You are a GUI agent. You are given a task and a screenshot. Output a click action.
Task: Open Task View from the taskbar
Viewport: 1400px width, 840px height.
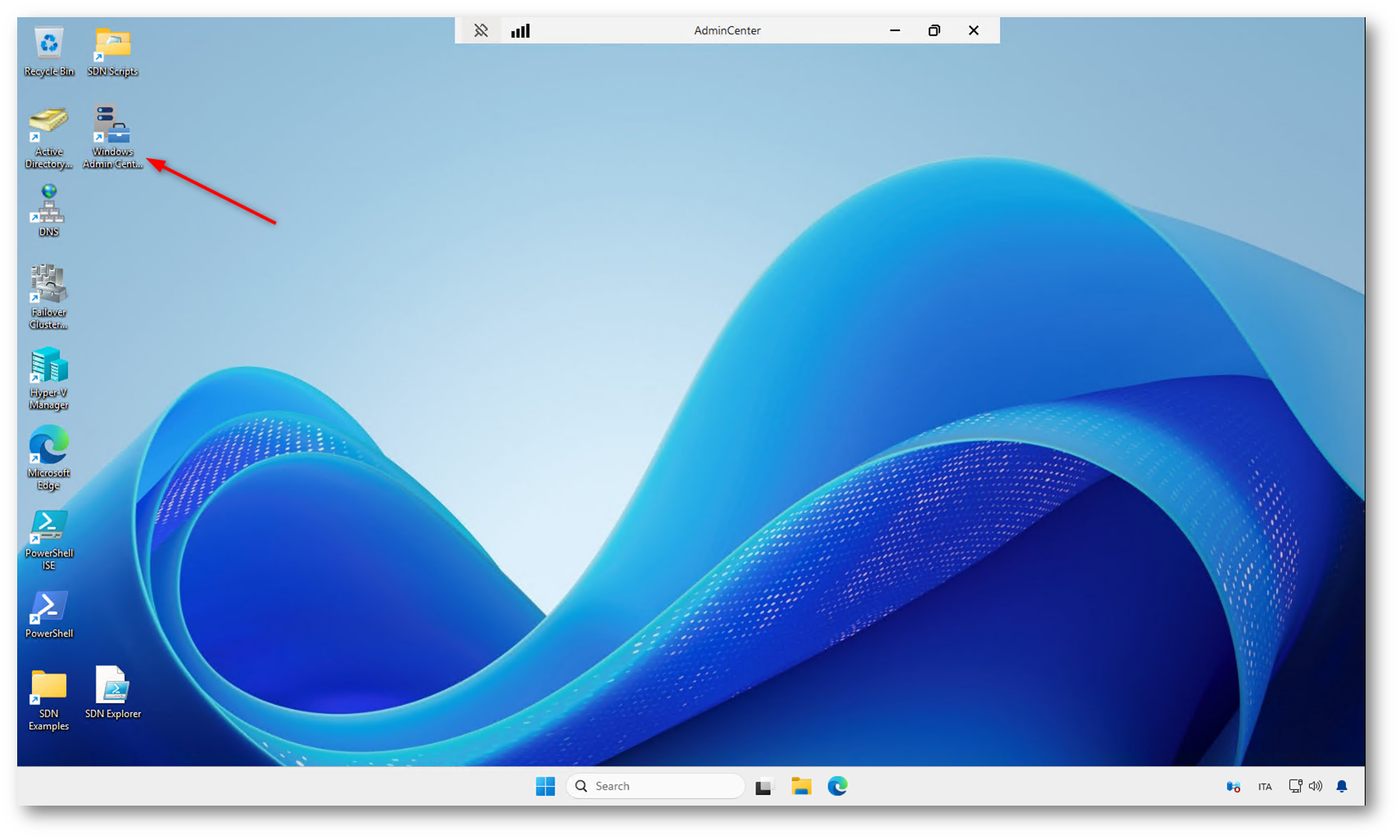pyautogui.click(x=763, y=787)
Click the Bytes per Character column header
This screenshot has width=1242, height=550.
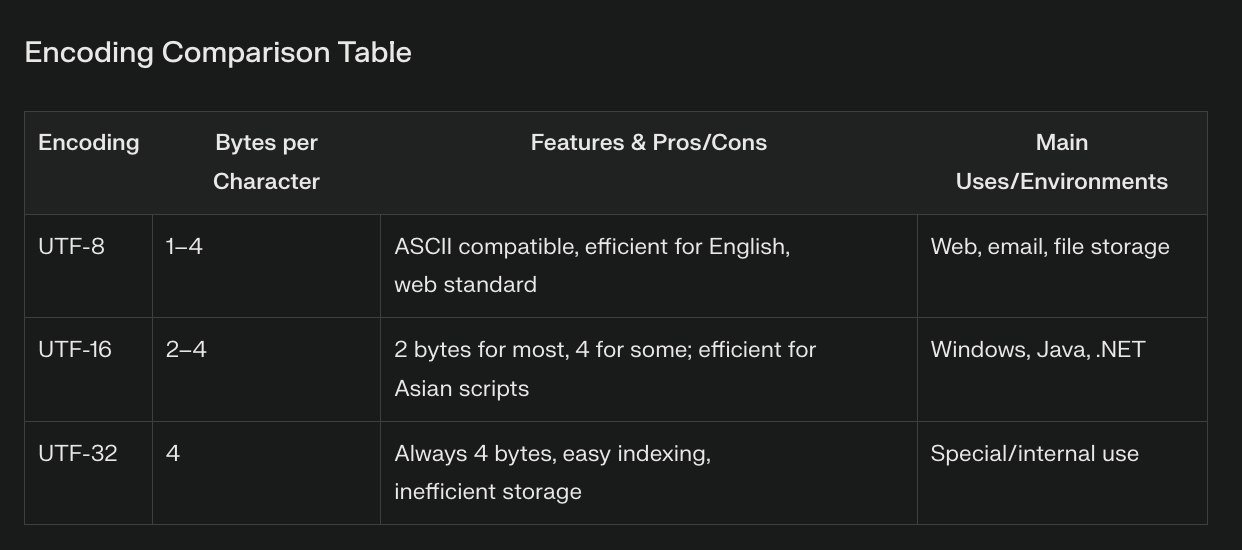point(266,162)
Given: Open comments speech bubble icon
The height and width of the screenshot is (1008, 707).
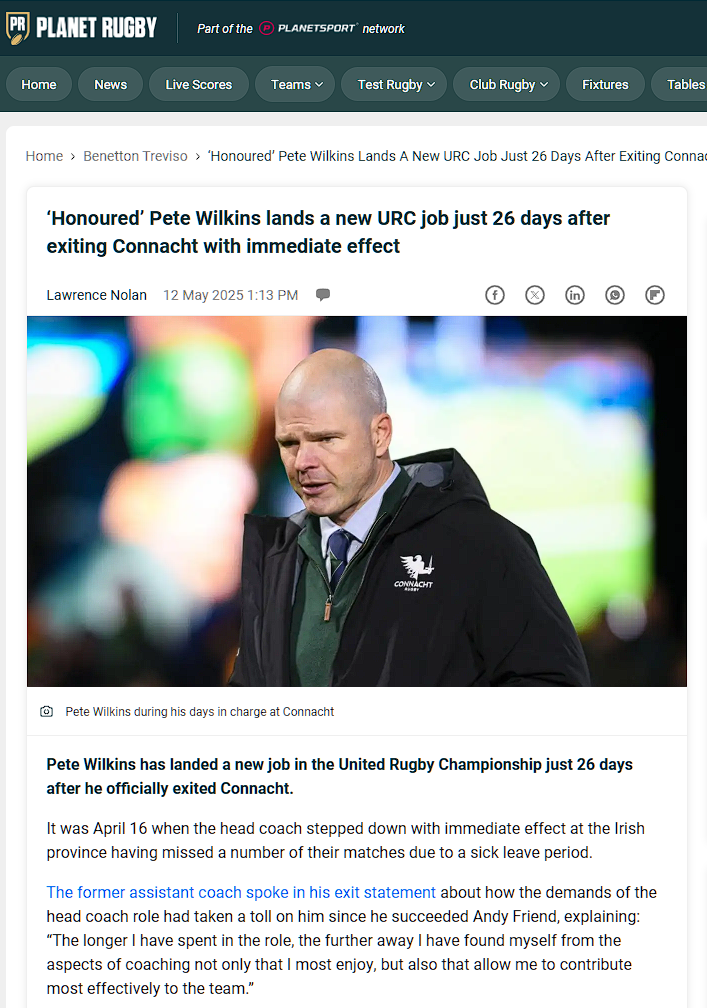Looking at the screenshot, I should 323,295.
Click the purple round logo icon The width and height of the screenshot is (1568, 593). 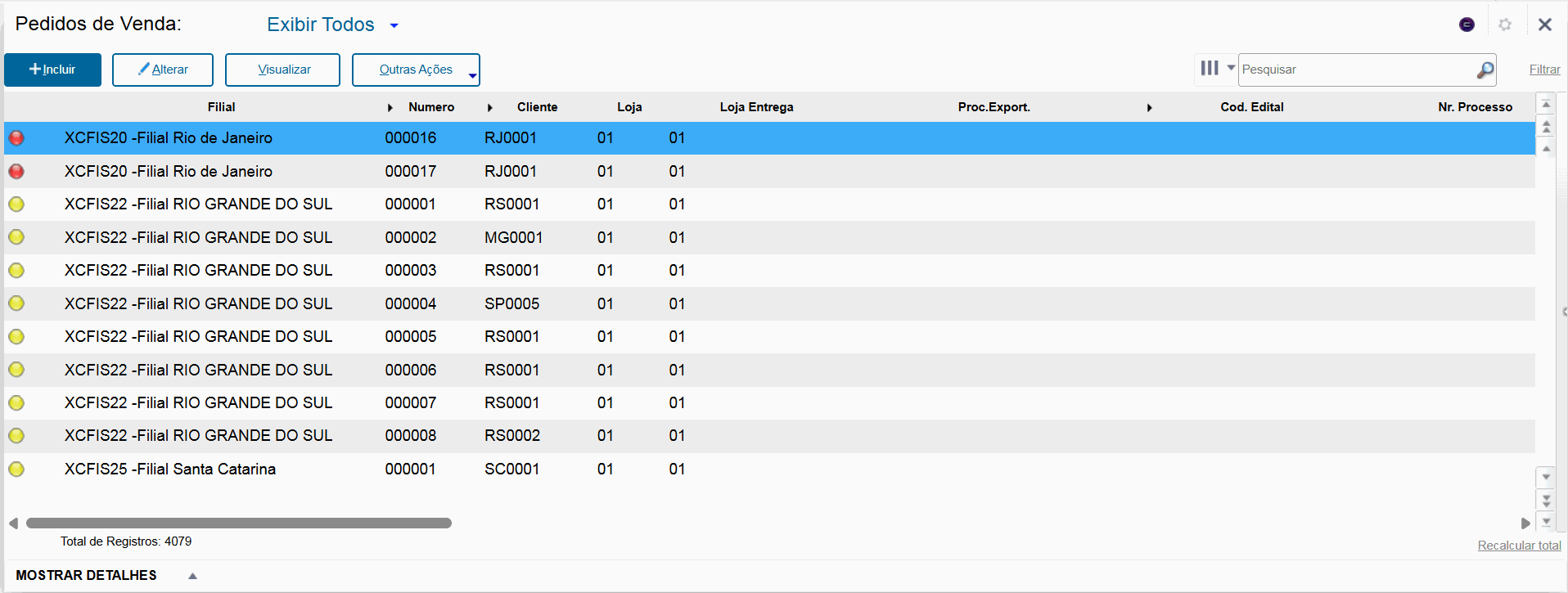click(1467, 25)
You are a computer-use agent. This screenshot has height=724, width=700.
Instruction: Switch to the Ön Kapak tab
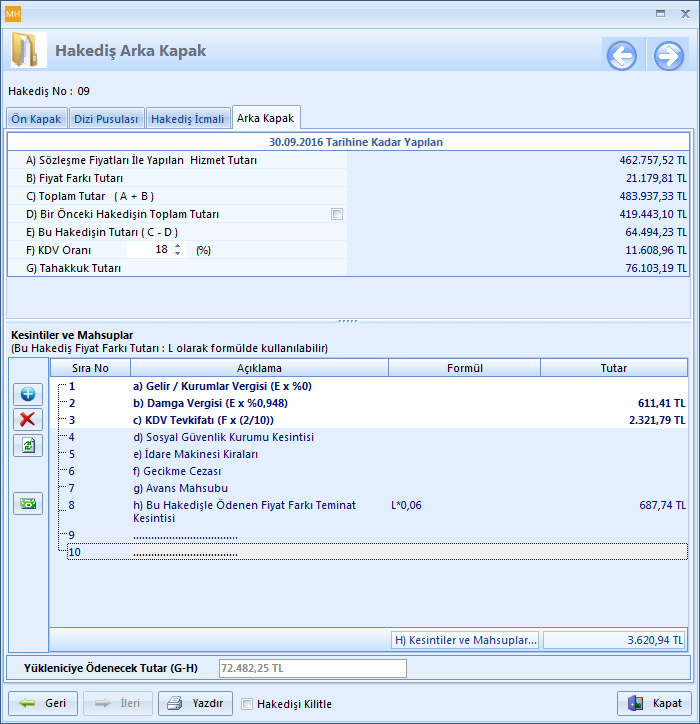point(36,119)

--

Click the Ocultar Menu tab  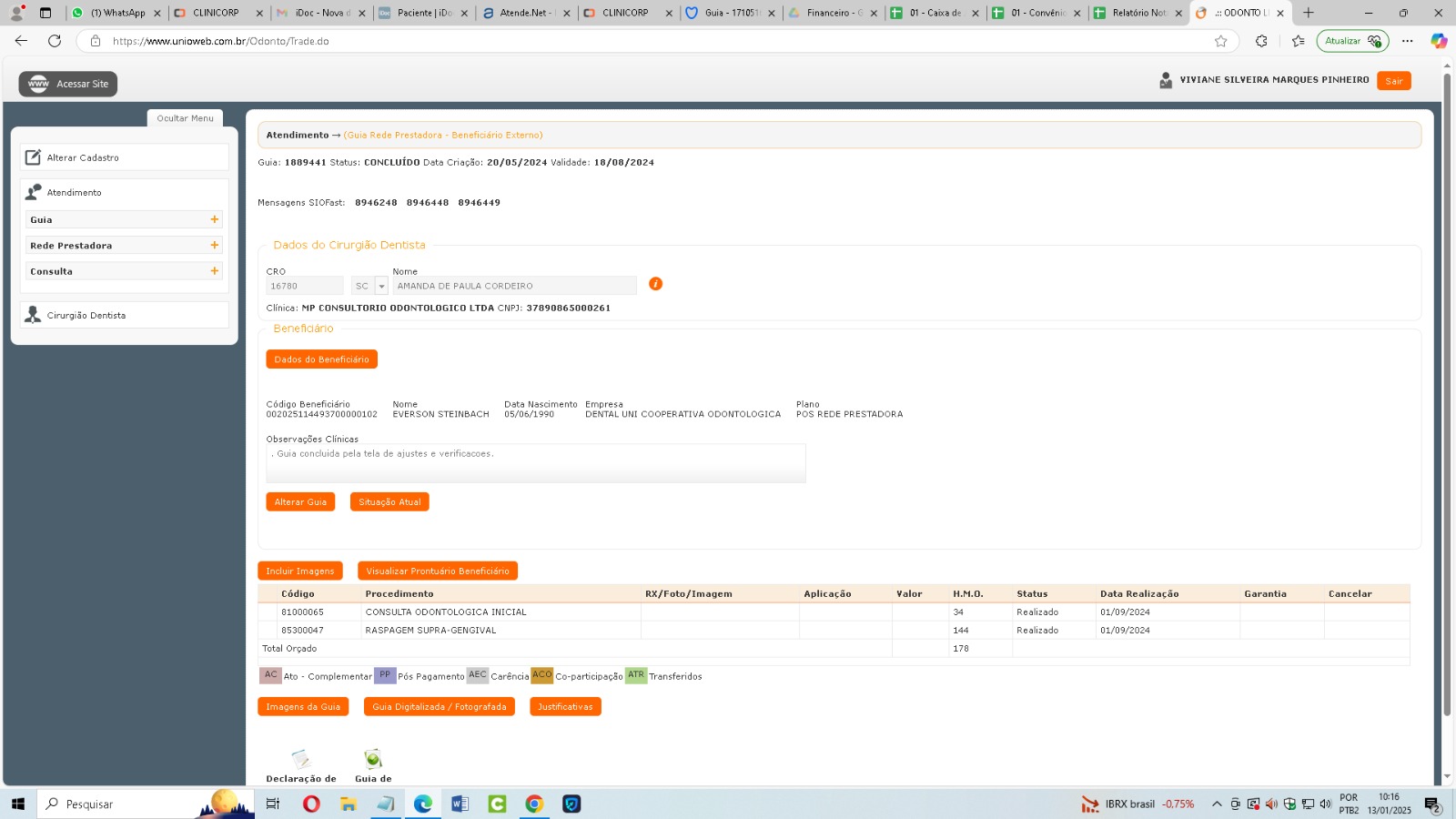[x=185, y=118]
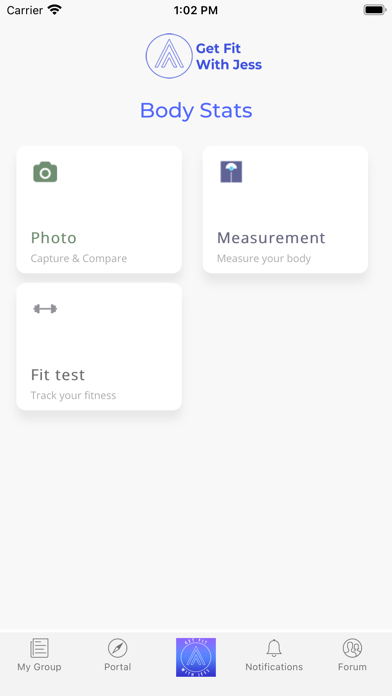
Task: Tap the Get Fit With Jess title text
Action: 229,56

WHAT TO WORK ON
Lines from the entries that contain the string "Open" must be found and copied.

RESPONSE
Task: Open Task View from the taskbar
Given: Open comments speech bubble icon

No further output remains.